The announcement sent Enbridge's share price sharply down to CAD44.97, though this sharp downward trend was similarly observed across major midstream firms with significant exposure in Canada - Pembina Pipelines , Inter Pipeline Fund and TransCanada . While company-specific news has seen the share prices of Pembina and Inter Pipeline recover on June 3 , continued regulatory roadblocks against pipeline projects would stifle growth opportunities for these firms in the short term.
|Share Price Movements Of Enbridge, TransCanada, Pembina Pipelines & Inter Pipeline Fund (Normalised to 100)|
The prospects for new pipeline projects and expansion within Canada could improve in the longer-term, but much of this could be dependent on inter-governmental efforts. Although the Northern Gateway had received the backing of the federal government in Ottawa and the Alberta government, one of the larger points of contention raised by BC was that the state would have to bear the bulk of the risk arising from pipeline spills. In fact, BC had asked for Enbridge to present a plan that would adequately compensate the government for this risk. Therefore, for this tension to be resolved, negotiations between various provincial governments are needed so that the economic benefits and risks of pipeline projects are evenly distributed if cross-provincial pipeline projects are to materialise.
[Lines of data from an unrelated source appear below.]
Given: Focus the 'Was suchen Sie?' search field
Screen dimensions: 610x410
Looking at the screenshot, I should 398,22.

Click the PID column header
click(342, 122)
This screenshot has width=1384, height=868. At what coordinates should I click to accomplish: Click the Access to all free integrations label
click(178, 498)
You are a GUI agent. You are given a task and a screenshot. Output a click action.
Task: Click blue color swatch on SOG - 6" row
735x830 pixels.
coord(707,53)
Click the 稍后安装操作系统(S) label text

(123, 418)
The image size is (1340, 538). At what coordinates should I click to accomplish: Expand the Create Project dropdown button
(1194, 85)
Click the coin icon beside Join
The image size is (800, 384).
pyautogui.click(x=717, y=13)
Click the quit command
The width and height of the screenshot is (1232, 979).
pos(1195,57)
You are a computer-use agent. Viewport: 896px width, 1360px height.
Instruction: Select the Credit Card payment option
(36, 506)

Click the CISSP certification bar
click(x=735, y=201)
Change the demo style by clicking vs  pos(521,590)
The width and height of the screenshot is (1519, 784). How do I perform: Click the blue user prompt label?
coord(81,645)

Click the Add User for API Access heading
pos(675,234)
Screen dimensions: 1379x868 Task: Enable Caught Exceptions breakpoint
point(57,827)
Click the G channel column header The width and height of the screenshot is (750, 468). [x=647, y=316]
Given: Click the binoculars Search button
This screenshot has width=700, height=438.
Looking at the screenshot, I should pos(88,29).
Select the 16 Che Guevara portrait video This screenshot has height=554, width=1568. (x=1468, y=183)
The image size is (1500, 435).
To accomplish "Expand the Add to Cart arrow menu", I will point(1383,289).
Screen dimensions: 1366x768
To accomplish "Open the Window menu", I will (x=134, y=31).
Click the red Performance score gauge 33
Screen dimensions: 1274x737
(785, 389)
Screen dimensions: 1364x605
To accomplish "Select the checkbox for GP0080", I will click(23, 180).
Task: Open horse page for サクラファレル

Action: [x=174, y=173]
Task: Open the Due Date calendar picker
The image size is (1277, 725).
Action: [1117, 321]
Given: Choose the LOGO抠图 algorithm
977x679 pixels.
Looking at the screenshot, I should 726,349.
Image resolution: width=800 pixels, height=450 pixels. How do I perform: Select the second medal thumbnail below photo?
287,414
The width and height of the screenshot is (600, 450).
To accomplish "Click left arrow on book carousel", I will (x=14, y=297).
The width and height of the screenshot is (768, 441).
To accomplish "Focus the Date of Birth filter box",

The government of Alberta could be persuaded to more closely engage its BC counterparts in a bid to support its income, of which oil and gas receipts comprise a third of total revenues . Falling Canadian crude oil prices had hit Alberta's oil revenues, which Finance Minister Doug Horner disclosed in January 2013 would result in the province borrowing more from the markets to fund its spending. Alberta is turning to a pipeline through the Northwest Territories (NT) to solve the problem of its oil glut and despite NT's initial reception to this proposal, we warn that pipeline construction could face similar environmental and civic pressure as the Northern Gateway has in BC ( see 'Alberta-NT Pipeline: An Alternative With Similar Challenges', April 30 ). Therefore, any advance ment of pipeline projects would likely have to involve closer inter-governmental cooperation to jointly tackle public opposition against crucial pipeline links if export markets are to be opened to Canadian crude.